Events & News
Colloquium
Category | Lecture |
Date | Tuesday, March 24, 2009 |
Time | 11:00 am |
Location | GS 906 |
Details | Light refreshments will be served in the 9th floor atrium at 10:45 AM |
Speaker | Yu-Han Chang |
Title | Research Assistant Professor |
Affiliation | University of Southern California, ISI |
Humans and Machines in Multi-Agent Learning
AI and machine learning researchers have made great strides in
creating machines that can learn from volumes of data. But we've only
begun to explore the new possibilities that are created when rich
interaction between humans and computers is available. Humans could
instruct machines in much the same way that humans teach their own
children. The first part of the talk will introduce some work in
Wubble World that has provided glimpses of these possibilities. I'll
describe how children are able to play with their online softbot,
called a wubble, and teach the softbot about its virtual environment.

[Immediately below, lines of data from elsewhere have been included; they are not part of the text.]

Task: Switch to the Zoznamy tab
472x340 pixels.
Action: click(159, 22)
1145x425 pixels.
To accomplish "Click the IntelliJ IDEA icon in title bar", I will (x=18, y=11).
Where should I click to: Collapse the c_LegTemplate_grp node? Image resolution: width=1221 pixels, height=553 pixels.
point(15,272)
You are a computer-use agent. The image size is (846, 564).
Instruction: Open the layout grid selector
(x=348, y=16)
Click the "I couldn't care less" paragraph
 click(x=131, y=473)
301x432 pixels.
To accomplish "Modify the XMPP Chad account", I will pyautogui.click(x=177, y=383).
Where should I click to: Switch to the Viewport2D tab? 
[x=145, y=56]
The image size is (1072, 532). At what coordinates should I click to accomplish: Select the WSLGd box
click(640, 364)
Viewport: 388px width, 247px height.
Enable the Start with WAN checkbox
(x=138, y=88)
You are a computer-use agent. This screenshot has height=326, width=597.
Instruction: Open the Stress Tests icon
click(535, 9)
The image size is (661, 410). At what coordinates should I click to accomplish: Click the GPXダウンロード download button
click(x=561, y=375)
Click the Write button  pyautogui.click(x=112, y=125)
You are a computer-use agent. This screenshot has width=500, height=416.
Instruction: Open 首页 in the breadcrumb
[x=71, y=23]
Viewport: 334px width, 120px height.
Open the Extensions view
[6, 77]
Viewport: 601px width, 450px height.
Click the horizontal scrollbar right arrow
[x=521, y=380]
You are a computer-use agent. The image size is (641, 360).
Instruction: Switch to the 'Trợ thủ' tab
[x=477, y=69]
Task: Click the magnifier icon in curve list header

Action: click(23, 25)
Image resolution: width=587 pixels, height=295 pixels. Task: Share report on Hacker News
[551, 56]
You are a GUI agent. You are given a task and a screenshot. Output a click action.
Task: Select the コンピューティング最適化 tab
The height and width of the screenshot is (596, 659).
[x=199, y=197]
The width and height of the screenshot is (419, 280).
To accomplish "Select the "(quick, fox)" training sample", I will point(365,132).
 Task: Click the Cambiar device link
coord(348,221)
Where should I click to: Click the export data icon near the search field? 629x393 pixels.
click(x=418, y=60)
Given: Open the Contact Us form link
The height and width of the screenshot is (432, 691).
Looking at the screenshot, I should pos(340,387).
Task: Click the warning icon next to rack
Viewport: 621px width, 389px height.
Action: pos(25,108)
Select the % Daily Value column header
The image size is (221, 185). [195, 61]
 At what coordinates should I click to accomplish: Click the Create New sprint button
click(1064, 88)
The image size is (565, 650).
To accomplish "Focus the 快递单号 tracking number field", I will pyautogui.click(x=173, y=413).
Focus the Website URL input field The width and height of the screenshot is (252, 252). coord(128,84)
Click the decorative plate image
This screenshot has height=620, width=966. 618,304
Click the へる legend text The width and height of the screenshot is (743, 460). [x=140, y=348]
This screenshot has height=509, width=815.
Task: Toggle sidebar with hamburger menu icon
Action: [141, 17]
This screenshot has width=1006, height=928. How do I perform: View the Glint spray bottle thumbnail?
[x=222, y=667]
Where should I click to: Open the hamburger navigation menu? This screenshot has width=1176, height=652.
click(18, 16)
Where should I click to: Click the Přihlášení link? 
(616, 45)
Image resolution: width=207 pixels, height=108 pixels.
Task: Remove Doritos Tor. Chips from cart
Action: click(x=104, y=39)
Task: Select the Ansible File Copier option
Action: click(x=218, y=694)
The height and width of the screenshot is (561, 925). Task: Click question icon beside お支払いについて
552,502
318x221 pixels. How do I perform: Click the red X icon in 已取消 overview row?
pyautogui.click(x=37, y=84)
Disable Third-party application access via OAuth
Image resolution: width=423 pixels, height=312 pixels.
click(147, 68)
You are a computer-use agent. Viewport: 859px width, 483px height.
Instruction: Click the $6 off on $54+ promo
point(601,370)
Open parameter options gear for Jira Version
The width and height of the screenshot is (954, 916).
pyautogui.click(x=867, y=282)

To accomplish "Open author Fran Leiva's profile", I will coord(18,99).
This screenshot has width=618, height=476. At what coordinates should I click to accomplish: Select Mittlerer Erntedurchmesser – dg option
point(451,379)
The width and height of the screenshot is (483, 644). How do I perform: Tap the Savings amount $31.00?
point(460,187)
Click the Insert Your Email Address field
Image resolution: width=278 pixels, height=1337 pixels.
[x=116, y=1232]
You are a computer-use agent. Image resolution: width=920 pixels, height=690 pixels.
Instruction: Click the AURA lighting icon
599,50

The second portion of the talk will then focus on situations where the
machines are left to fend for themselves in environments populated by
other, possibly non-cooperative, agents. These agents must learn to
adapt to, and possibly compete with, the other agents in order to
attain higher payoffs. I'll describe no-regret algorithms that can be
used in these types of scenarios to achieve good performance, even
when the agent is faced with an unknown, arbitrary opponent.
Biography
Yu-Han Chang is a Research Assistant Professor at the University of
Southern California Information Sciences Institute. His current
research interests range from reinforcement learning and game theory
to natural language understanding and interactive games. Ongoing
projects include using machine learning to improve education,
"learning by noticing", training intelligent agents via interactive
games, and developing no-regret algorithms for learning in
non-cooperative domains. Dr. Chang holds undergraduate degrees in
Mathematics and Economics, as well as a S.M. in Computer Science, from
Harvard University. He received his Ph.D. in Electrical Engineering
and Computer Science from MIT.